Merindukanku?? Cuihh!!
Naninna mendengus. Dia bahkan dulu sebagai suami tidak pernah menyentuhnya sama sekali. Meskipun Naninna memakai pakaian yang memperlihatkan lekuk tubuhnya, tidak semudah itu untuk merayu Matthew agar mau menyentuhnya.
"Kita sudah bertemu, untuk apa kau masih merindukanku lagi?

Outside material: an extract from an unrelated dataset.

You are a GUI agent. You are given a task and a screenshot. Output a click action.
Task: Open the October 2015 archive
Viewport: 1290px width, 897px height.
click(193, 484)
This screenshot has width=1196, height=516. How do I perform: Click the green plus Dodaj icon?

Kau bahkan tidak pernah berbicara seperti itu." Tubuh Matthew menegang. Kali ini tubuh mereka saling berhadapan. Mengunci pergerakkan dan mata Matthew sepenuhnya. Naninna sedikit menyesali perbuatannya dulu. Jika saja dimasa lalu dirinya lebih pintar dan lebih berfikir jernih, tidak mungkin dirinya dan Keluarganya menderita dan mengalami kematian yang mengerikan.
"Maaf karena diriku tidak pernah memperhatikanmu dulu, Ninna. Tapi percayalah, hatiku hanya tulus mencintao dirimu.."
Bolehkah dirinya menenggelamkan pria ini saja? Naninna bahkan tidak tahan dengan rayuan busuk dari suaminya itu.